- The problem
Whichever lines of the entries hold the word "agent" should be identified and copied.

[[ Entries supplied open ]]

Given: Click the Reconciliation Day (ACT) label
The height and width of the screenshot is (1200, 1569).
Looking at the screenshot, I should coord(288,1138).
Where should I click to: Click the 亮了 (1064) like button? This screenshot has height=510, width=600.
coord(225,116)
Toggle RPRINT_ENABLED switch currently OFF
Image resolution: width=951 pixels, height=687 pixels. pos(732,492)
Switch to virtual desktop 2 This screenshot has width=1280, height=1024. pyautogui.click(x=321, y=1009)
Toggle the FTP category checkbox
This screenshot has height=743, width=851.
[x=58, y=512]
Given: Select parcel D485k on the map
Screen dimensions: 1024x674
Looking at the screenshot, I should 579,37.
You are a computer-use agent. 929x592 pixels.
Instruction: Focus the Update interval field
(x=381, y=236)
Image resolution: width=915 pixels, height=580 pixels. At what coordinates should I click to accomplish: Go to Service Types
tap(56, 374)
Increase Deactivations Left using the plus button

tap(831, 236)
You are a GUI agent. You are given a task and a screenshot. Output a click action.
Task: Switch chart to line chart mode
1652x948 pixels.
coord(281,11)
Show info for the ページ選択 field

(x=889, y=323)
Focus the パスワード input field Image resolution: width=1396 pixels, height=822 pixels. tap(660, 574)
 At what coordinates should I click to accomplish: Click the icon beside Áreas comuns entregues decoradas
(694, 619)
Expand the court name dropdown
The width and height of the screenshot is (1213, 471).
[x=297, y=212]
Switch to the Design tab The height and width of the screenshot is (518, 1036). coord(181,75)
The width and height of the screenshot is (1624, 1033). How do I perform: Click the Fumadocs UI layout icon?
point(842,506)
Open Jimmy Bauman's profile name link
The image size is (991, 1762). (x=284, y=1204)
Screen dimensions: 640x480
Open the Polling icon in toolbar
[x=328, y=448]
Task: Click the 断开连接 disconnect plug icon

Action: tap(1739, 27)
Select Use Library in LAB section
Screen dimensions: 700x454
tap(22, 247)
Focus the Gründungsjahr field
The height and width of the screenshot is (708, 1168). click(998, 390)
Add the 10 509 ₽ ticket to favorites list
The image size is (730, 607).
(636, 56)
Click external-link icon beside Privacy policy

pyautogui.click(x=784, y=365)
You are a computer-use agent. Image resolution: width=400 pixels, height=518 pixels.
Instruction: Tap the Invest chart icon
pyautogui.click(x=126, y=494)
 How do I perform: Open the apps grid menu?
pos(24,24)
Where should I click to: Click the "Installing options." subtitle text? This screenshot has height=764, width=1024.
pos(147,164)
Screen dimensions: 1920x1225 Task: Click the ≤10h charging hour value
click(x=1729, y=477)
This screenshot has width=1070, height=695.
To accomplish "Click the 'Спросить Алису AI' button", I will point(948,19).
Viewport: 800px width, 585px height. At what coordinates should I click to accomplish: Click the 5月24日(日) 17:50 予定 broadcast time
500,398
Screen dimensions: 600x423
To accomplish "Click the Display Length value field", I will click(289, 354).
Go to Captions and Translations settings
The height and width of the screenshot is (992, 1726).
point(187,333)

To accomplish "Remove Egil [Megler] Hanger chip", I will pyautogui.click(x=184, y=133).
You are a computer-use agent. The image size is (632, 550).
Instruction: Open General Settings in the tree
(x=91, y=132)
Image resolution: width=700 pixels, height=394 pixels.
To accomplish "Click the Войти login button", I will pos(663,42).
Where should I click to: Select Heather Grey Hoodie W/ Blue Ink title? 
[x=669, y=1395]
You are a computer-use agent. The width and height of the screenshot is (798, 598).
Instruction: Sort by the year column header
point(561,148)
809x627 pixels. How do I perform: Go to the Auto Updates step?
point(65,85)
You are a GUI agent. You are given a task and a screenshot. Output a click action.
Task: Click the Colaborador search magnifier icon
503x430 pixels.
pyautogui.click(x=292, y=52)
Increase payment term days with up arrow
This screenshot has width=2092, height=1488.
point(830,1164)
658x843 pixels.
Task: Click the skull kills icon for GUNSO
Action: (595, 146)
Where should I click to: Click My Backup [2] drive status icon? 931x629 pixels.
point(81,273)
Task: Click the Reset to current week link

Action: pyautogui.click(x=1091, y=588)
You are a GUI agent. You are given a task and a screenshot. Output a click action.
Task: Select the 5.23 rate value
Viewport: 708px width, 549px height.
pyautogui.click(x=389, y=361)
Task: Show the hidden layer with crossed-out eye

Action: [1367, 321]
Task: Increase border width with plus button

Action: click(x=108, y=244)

[[ Entries supplied closed ]]

- Answer to this task
You are a computer-use agent. 929x592 pixels.
You are a GUI agent. You are given a task and a screenshot. Output a click action.
You are a computer-use agent. Image resolution: width=400 pixels, height=518 pixels.
You are a computer-use agent. The image size is (632, 550).
You are a computer-use agent. The width and height of the screenshot is (798, 598).
You are a GUI agent. You are given a task and a screenshot. Output a click action.
You are a GUI agent. You are given a task and a screenshot. Output a click action.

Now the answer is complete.